拳の乱打から打ち出される炎弾の嵐に、メローネが呑まれる。爆炎と煙で視界が遮られたが、確かな手応えがあった。
だが、
「許さん……許さんぞ、クソ女……」
「くっ……まだ立てるのね……」
腕の一振りで煙を晴らして顕になったその表情は怒り心頭といった風で、全身の火傷もものともせず、凄い形相で私を睨み付けてきた。

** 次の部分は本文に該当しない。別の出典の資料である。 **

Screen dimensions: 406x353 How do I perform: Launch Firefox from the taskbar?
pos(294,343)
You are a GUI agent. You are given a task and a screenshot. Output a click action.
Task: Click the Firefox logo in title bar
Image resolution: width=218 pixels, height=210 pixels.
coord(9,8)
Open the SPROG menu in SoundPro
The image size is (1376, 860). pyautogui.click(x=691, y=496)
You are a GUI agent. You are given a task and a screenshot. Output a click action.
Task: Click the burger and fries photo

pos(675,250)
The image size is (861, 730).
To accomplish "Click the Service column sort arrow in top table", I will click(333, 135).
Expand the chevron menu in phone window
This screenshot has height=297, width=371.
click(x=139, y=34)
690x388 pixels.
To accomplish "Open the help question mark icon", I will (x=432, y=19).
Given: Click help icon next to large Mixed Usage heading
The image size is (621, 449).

「ルキくんを囮に使うとは、卑怯な女だ。この淫売め。あまり使いたくは無かったが、致し方ない」
スゥ、と彼女の周辺の空気が冷たいものに変わる。耳を塞ぐような動作の後、ゆっくりと口を開いた。
「【モノディア・カルヴィエリ】」
響いてきたのは、優雅な高音の歌声。
私は咄嗟に耳を塞いだが、彼女の口から発せられる旋律を聴いてしまったルキくんとイヴちゃんに変化が訪れる。
「メローネ、おね……」
「んぅ……ねむ……」
ばたり、と二人は眠るようにその場に伏してしまう。
「さぁ、これで貴様一人だ。存分にやらせてもらうぞ、ルキくんを誑かすふしだら女よ」
「それは誤解なんだけど……。ていうか勝手に誑かされてんのはアンタでしょ」
メローネにはもう、さっきまでの豊かな表情は無い。ここからは、小細工無しの勝負しかない。
私は気合を入れ直すように、掌に拳を打ち付けた。